Enraged by Aish's absence during practice, Sam confronts her, oblivious to what she had done for him. Aish didn't know about the money he owes the policemen and does not understand the reason for his anger. She runs into the streets, distraught and crying, only to be hit by a car and go into a coma. Aishwarya's mother confronts Sam about the accident because she believes that he was the cause and does not permit him to see her. While dropping Aishwarya's clothes, Tariq and Nandy notice Aishwarya's phone has an electronic diary, and they read it. It shows her point of view about everyone in the group and talks about how their parents have pressurised them. So, they perform Romeo and Juliet with a different point of view, saying that Romeo and Juliet would not have died if their parents had approved of their love and listened to them, implying that their parents should do the same. They perform the song "Antenna" to convey their thoughts. Sameer uncovers the policemen's intentions to the Commissioner, while Aishwarya recovers and reconciles with him. Tariq gets into IIT and tries to make his father consider it the same as MIT, and Nandini tells her parents she does not want their money but their time.

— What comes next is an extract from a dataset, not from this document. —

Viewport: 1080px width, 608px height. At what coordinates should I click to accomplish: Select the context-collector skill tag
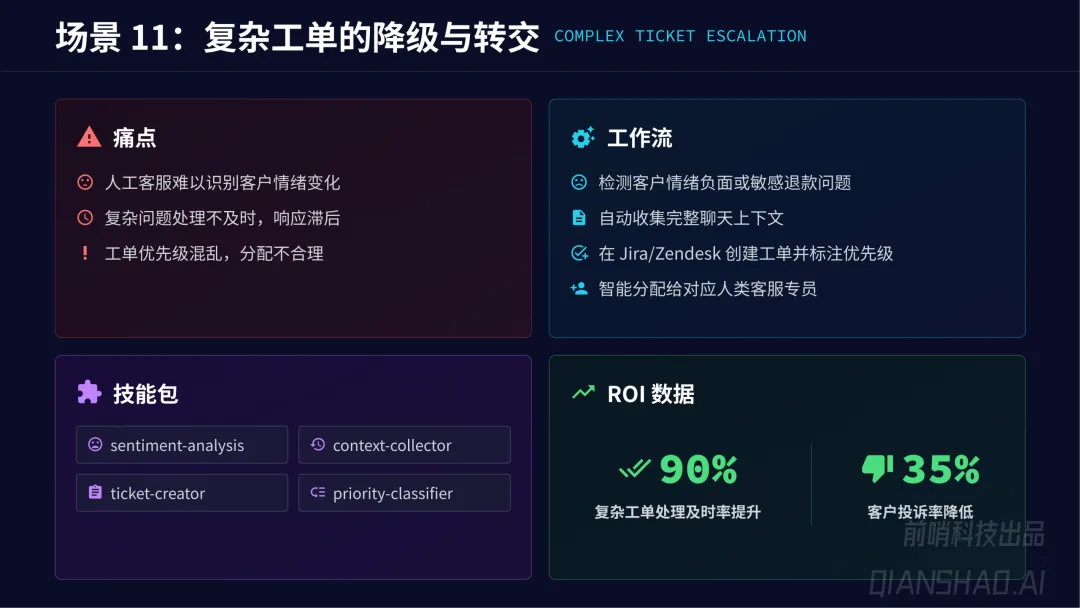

The movie closes with Shahrukh Khan performing to a song with the protagonists.

==Soundtrack==

The music is composed by Pritam Chakraborty, Aashish Rego and Shree D. Lyrics are penned by the film director Roshan Abbas, Amitabh Bhattacharya, Irfan Siddique and Prashant Pandey. The song "Antenna" had Shahrukh Khan as a special guest.

===Track listing===

| No. | Title | Lyrics | Music | Singer(s) | Length |
|---|---|---|---|---|---|
| 1. | "Always Kabhi Kabhi" | Roshan Abbas | Aashish Rego, Shree D | Harmeet Singh, Bhavin Dhanak, Sanah Moidutty | 3:48 |
| 2. | "Antenna" | Amitabh Bhattacharya | Pritam Chakraborty | Benny Dayal, Roshan Abbas, Apeksha Dandekar | 4:24 |
| 3. | "School Ke Din" | Prashant Pandey | Pritam Chakraborty | Suhail Kaul, Ishq Bector | 4:09 |
| 4. | "Undi The Condi" | Irfan Siddiqui | Pritam Chakraborty | Shaan, Aditi Singh Sharma | 3:41 |
| 5. | "Always Kabhi Kabhi" (Unplugged) | Roshan Abbas | Aashish Rego, Shree D | Vinnie Hutton, Apeksha Dandekar | 4:38 |
| 6. | "Antenna" (Reloaded : SRK Mix) | Amitabh Bhattacharya, Shah Rukh Khan | Pritam Chakraborty | KK, Anupam Amod, Apeksha Dandekar | 3:43 |
| 7. | "Better Not Mess With Me" (Club Mix) | Irfan Siddiqui | Pritam Chakraborty | Shefali Alvaris | 3:08 |
| 8. | "Better Not Mess With Me" (Rock Mix) | Irfan Siddiqui | Pritam Chakraborty | Sunidhi Chauhan | 3:25 |
| 9. | "Jaane Kyun" (Soul Version) | Irfan Siddiqui, Roshan Abbas | Pritam Chakraborty | Naresh Iyer | 4:26 |
| 10. | "Jaane Kyun" (Sufi Version) | Irfan Siddiqui, Roshan Abbas | Pritam Chakraborty | Shafqat Amanat Ali | 4:07 |

==Reception==
=== Critical reception ===
Always Kabhi Kabhi opened to negative reviews from critics. Taran Adarsh of Bollywood Hungama rated the film with one and a half stars out of five saying, "Always Kabhi Kabhi disappoints!". Rajeev Masand of CNN-IBN also gave the film 1.5 stars and stated, "Watching this film is like attending a concert put up by ten-year-olds. It's amateurish, and tedious to sit through, and the only thing you can appreciate in the end is the earnestness behind the effort." Nikhat Kazmi of the Times of India awarded two and a half stars saying, "First, and most importantly, the film is a youth-oriented story but completely lacks the fun and games that are associated with this generation. Secondly, the parental problems are all so very predictable. It's all foregone and predictable apart from being inordinately long. School is agony; school is ecstasy. Always Kabhi Kabhi captures neither and treads the staid middle ground."

=== Box office ===
Always Kabhi Kabhi had a net gross of ₹30.5 million in India by the end of theatrical run. It was declared a flop by Box Office India In the overseas, the film grossed $21,381 from the United States, $46,469 from the UK, $9,803 from South Africa and $2,893 from Malaysia.